💳 Card Hack of the Week

One thing many people are always on the lookout for is more ways to earn air miles. Now, there’s only so much “discretionary” (i.e. non-essential) spend we can whack on the 4mpd credit cards – things like eating out or shopping online.
However, there is another option out there to obtain more miles and that requires you effectively “buying” miles.
Services like CardUp allow you to do that by putting huge “non-discretionary” expenses – like rent/mortgage payments, school fees, and income tax – on your credit card to earn miles while also paying a small fee to do so.
It does come with one big caveat, though. You can only earn miles for these types of payments with “general spending” air miles cards that give you anywhere from 1.1 miles per dollar to 1.6 miles per dollar.
For obvious reasons, the 4-miles-per-dollar cards specifically exclude payments to CardUp as eligible for earning the bonus miles rate.
■ ■ ■
TASK BRIEF -
In the card hack item, how many miles per dollar do the "general spending" air miles cards give? The records that follow are separate material and do not relate to the card hack item.
■ ■ ■
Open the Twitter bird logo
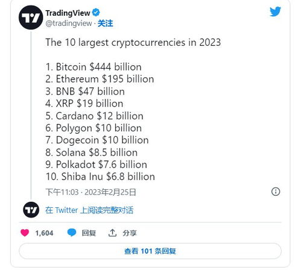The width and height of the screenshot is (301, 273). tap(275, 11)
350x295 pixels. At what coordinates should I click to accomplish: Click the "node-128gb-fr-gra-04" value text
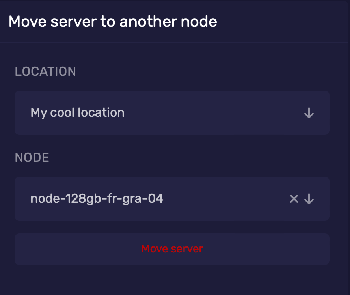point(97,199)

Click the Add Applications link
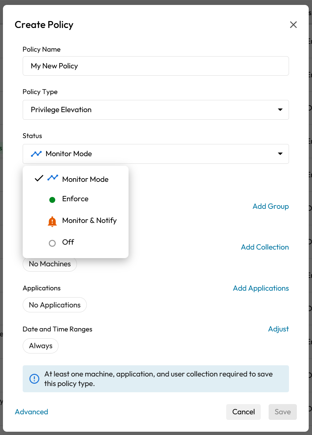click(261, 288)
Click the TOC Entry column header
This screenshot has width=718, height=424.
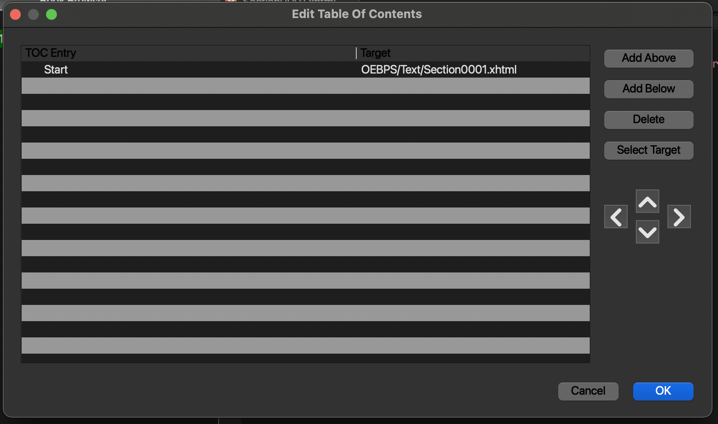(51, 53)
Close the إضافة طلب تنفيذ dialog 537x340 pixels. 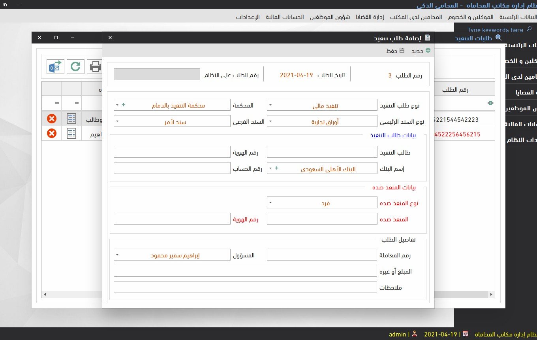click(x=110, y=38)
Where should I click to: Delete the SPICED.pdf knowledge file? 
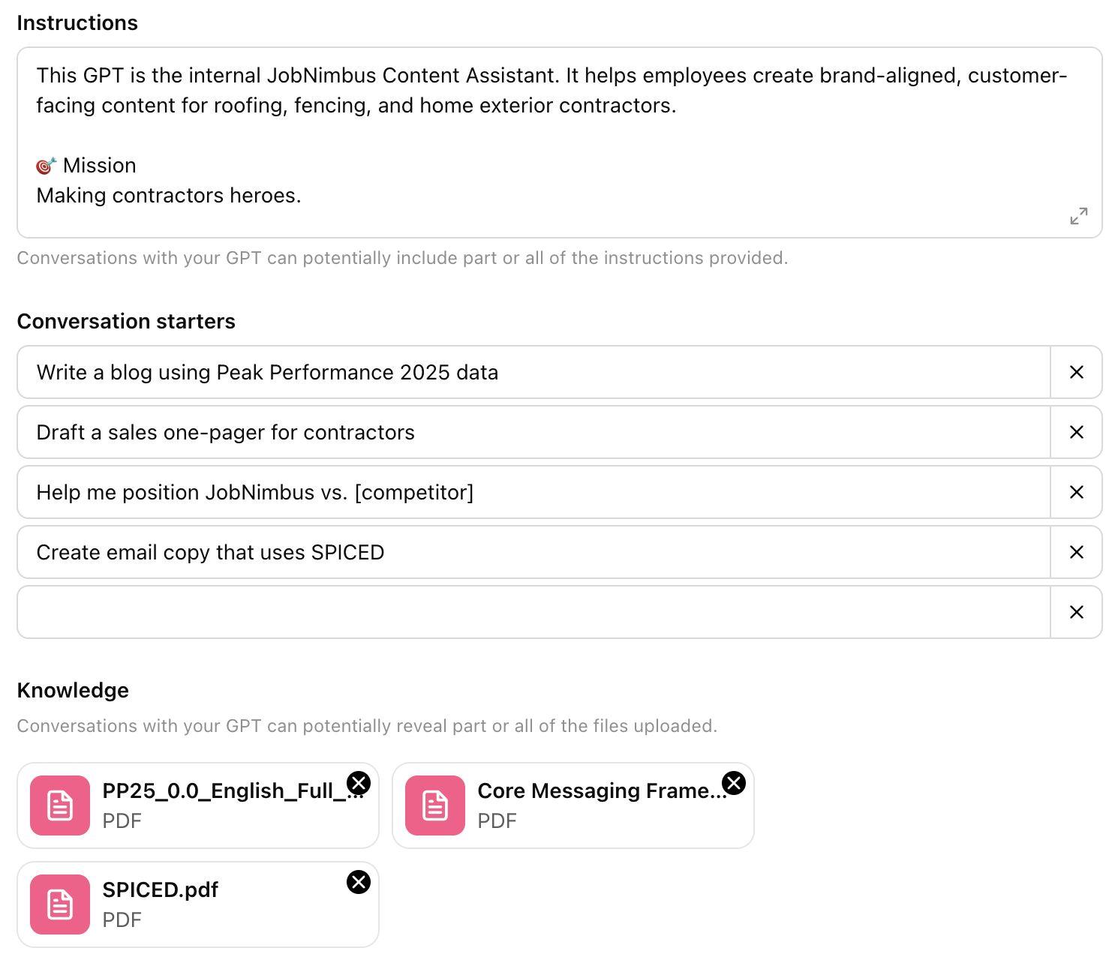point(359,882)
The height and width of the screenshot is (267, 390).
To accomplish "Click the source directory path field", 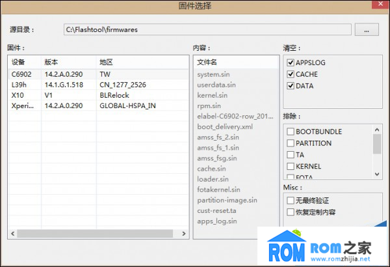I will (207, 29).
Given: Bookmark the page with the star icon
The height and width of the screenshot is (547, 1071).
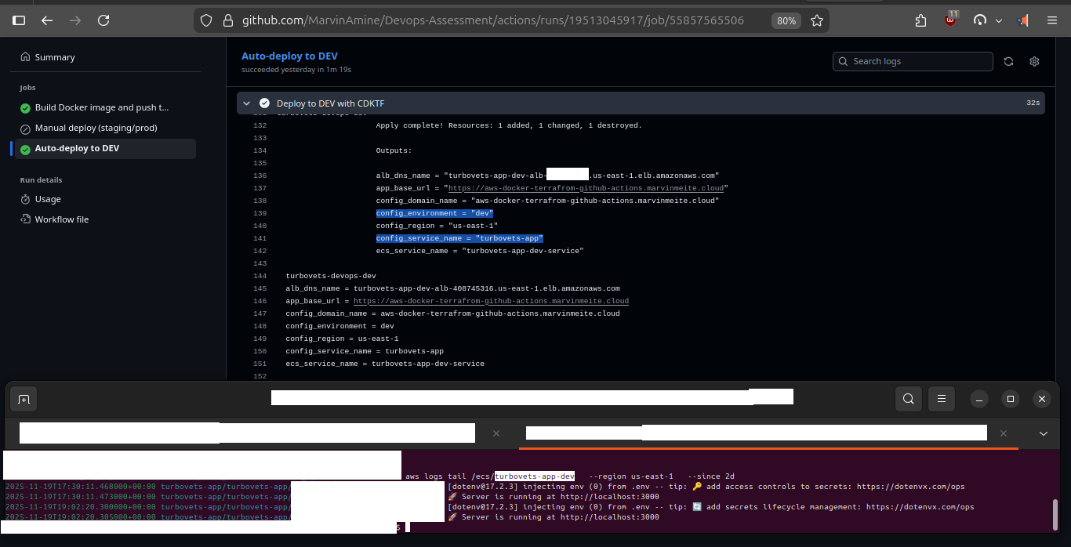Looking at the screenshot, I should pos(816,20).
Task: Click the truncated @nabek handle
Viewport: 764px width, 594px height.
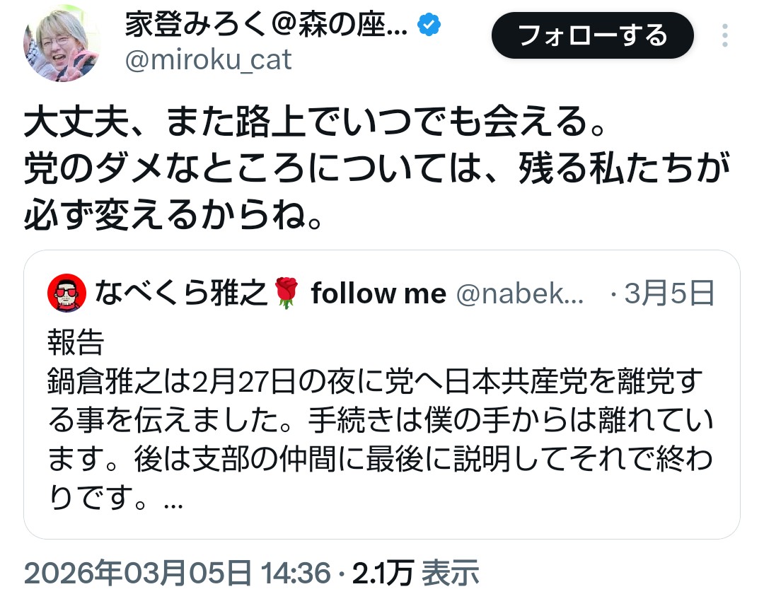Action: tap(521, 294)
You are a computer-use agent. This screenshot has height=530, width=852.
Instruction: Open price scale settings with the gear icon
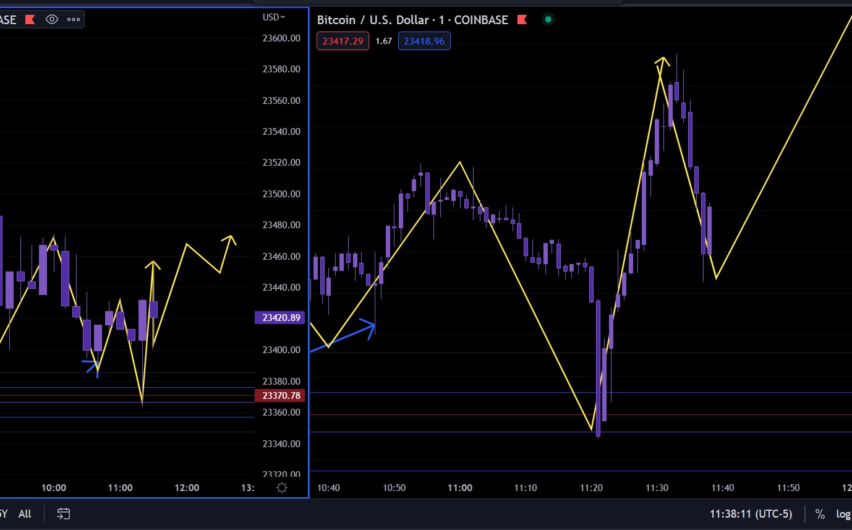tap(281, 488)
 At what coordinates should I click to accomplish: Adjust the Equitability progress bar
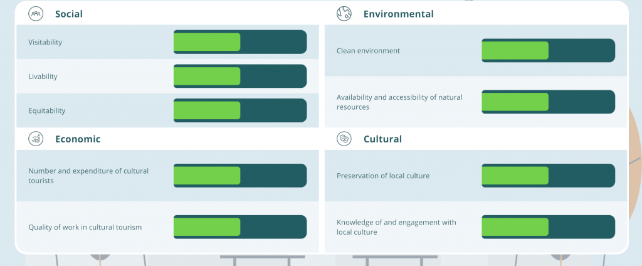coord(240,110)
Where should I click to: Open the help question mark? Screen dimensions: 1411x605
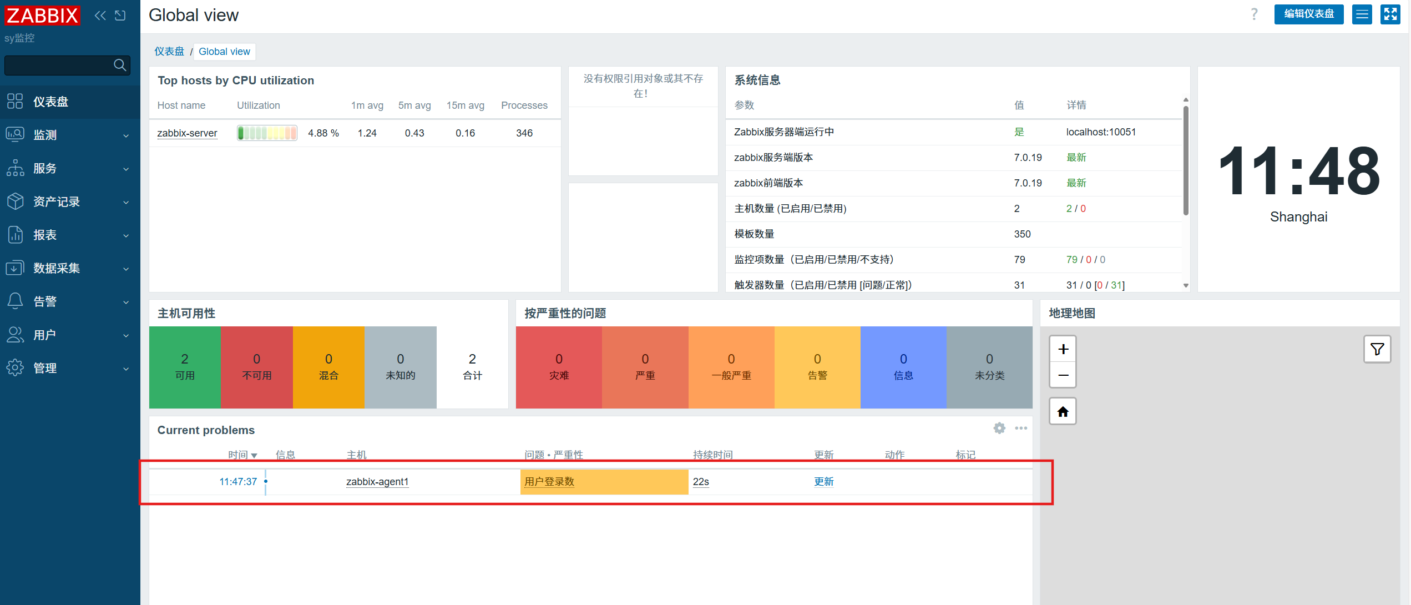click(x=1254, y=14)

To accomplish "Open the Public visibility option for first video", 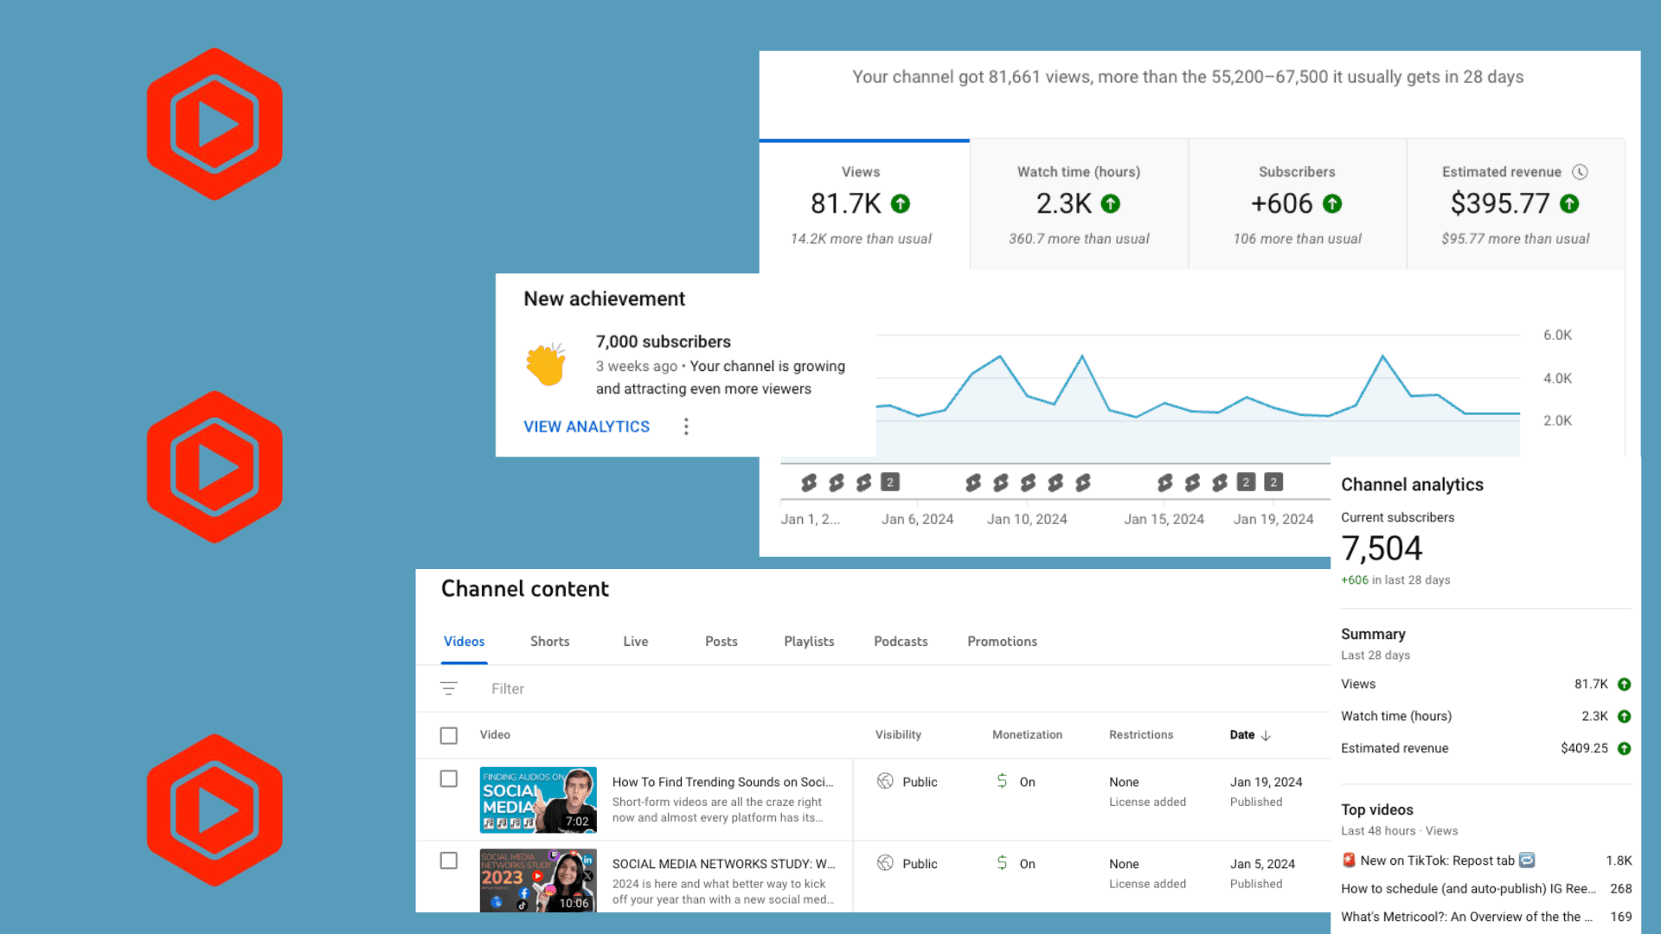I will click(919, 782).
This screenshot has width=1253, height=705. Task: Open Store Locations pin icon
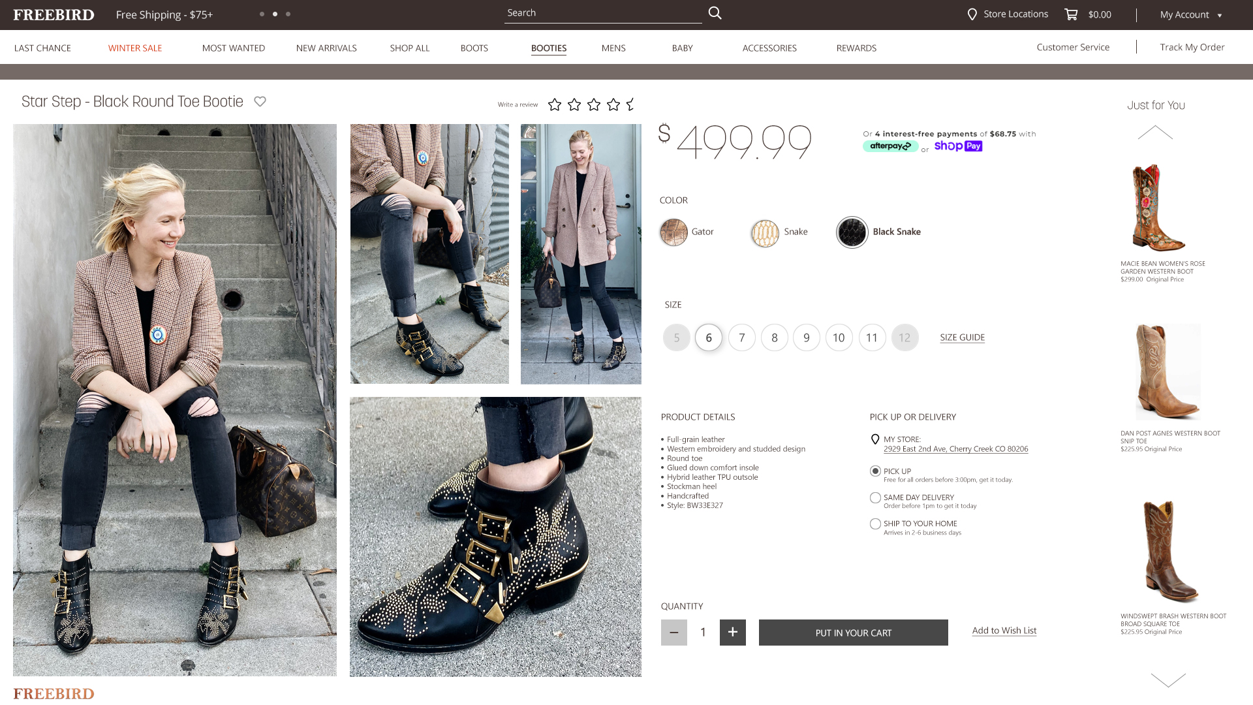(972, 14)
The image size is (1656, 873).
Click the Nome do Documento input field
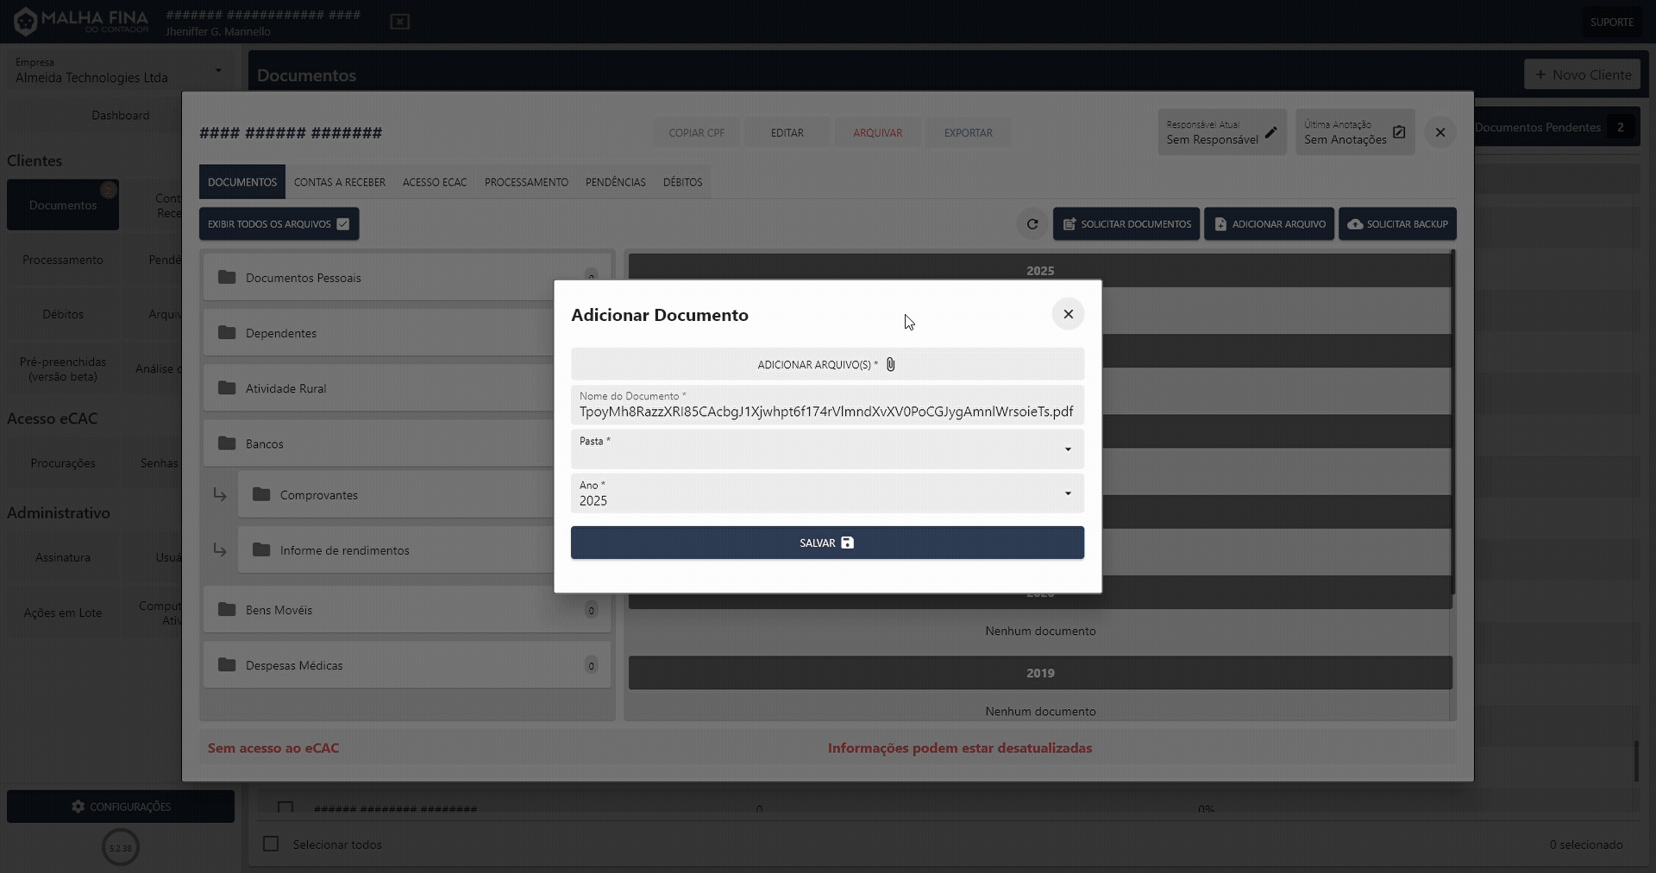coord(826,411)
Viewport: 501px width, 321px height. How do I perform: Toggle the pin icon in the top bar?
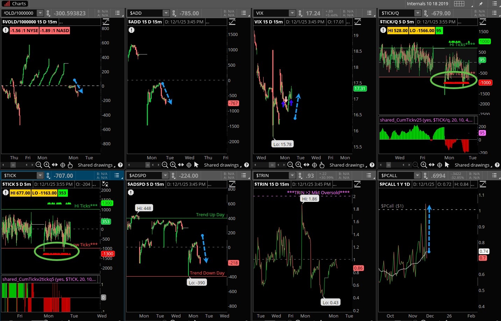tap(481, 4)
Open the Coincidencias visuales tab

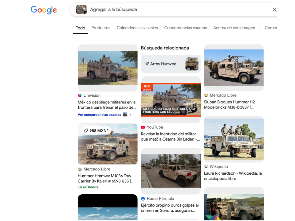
■ ■ ■
SOLVED PROBLEM -
They give anywhere from 1.1 to 1.6 miles per dollar.